Pour qu’un enfant soit à l’aise en lecture, il faut – bien entendu – qu’il ait un langage oral de qualité suffisante, d’autant que lire nécessite, outre le déchiffrage, de dégager le sens du texte ; ce sens est inconsciemment abordé quant à des traces mnésiques affectives et concerne donc l’univers fantasmatique chargé d’émotions. Si le contenu du texte engloutit émotionnellement l’inconscient, apparaîtront résistances et blocages. Les livres de lectures scolaires, tout comme les contes, doivent déclencher l’imaginaire mais les psychanalystes le savent bien, pas de n’importe quelle manière ; effectivement, l’apprentissage de la lecture réussi sera de « l’ordre » du plaisir mais à l’unique condition que le langage transmis par le texte écrit ait respecté de son côté l’organisation psychique. Il est indispensable de donner les moyens à tout enfant d’aimer la lecture, ce qui revient donc à l’amener à découvrir le désir de lire ; ainsi s’imposera un aspect récréatif, fondamental, qui produira un enthousiasme suffisant pour que l’inconscient ne fasse pas barrage.

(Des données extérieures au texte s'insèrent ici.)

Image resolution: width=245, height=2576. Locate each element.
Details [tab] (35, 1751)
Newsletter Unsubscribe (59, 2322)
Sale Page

Des perspectives structurantes
Si lire doit séduire, tout texte de lecture revêt – encore une fois – une importance capitale dans le sens où son contenu devra s’apparenter à la prudence. Effectivement, les effets d’une histoire en apparence banale peuvent être très négatifs pour plus tard car, outre les phonèmes qui véhiculent une signification subjective, la chronologie des textes de lectures se relie à l’histoire individuelle et familiale de l’enfant. Plaisir de lire certes mais il ne faut jamais oublier que chacunintrojectera ce voyage singulier au travers de ses fantasmes, de ses incompréhensions, de ses limites, de ses souffrances… La responsabilité d’un texte est réelle et trop d’histoires circulent librement publiées qui occultent la complexité de la vie psychique, notamment avant la période de latence, c’est-à-dire avant l’âge de six-sept ans. Pour que les portes de la socialisation et de l’humanisation s’ouvrent sur des perspectives structurantes, il faut que lire permette à l’enfant de mettre en place la distance juste entre sensibilité et savoir.